→ **WHAT YOU SHOULD DO**
Starting at the first line of the data, print every line up to and including the one with "Screen dimensions: 1298x924", but no pictures.

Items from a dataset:
_ _ _ _ _ _ _
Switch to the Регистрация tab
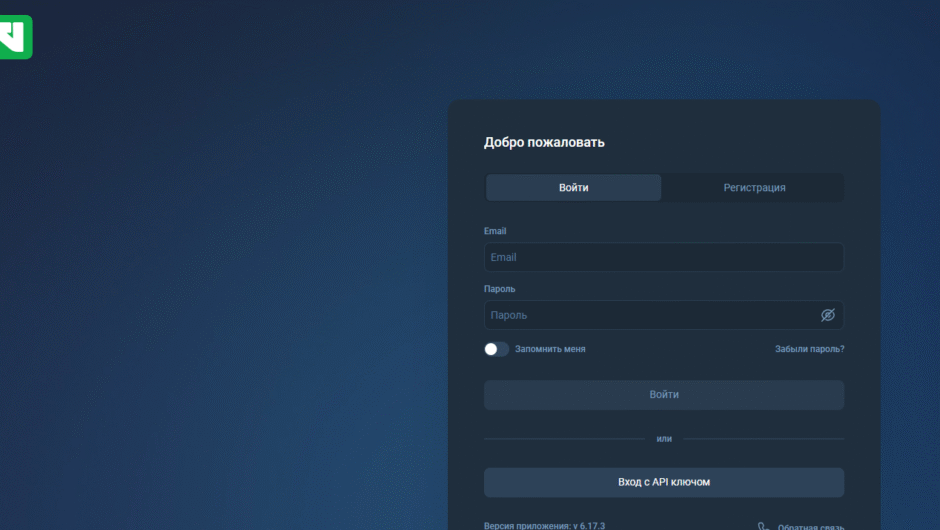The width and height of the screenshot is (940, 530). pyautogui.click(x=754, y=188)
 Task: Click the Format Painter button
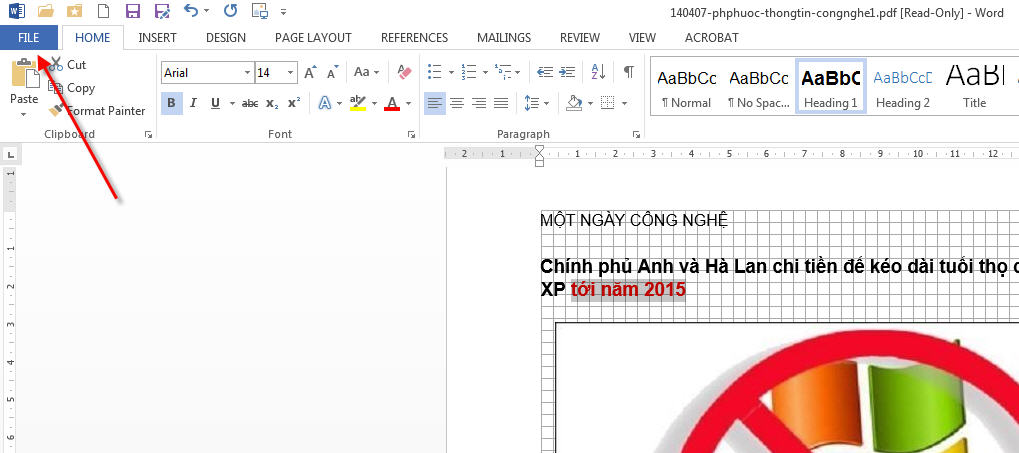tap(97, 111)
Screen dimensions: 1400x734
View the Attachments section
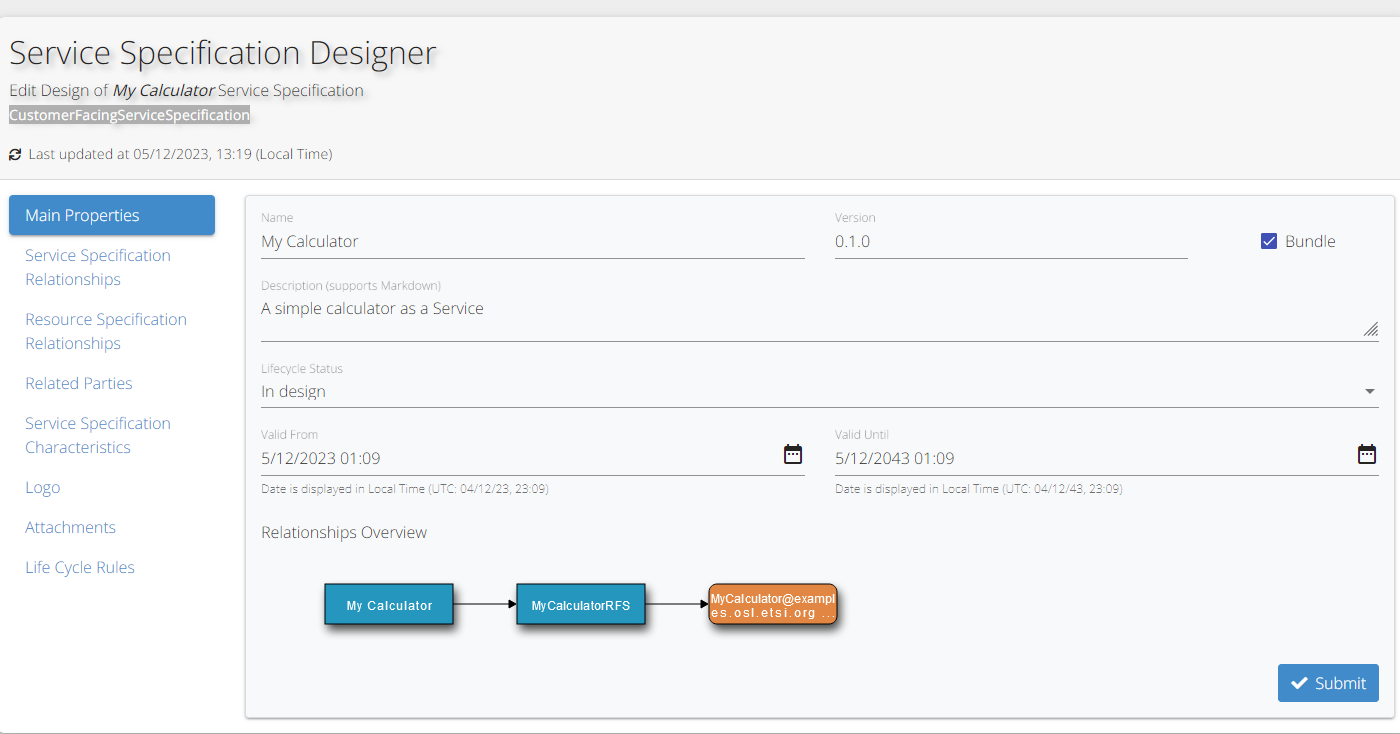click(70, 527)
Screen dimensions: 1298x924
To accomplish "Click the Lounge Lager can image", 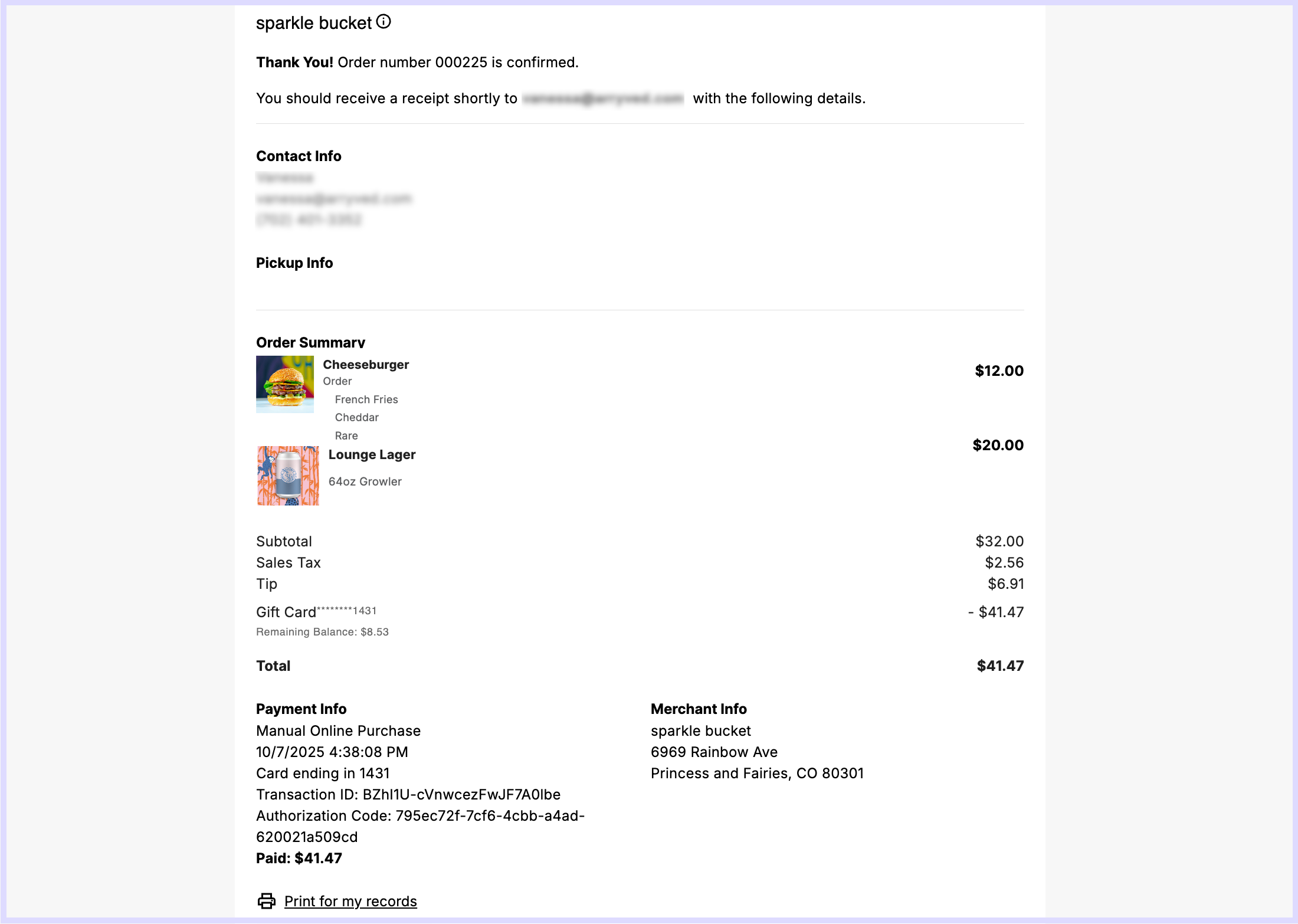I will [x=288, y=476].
_ _ _ _ _ _ _
→ **EXERCISE OUTPUT**
Switch to the Регистрация tab
The width and height of the screenshot is (940, 530). pyautogui.click(x=754, y=188)
 Task: Click the Format Painter button
tap(97, 111)
Screen dimensions: 1400x734
View the Attachments section
click(70, 527)
Screen dimensions: 1298x924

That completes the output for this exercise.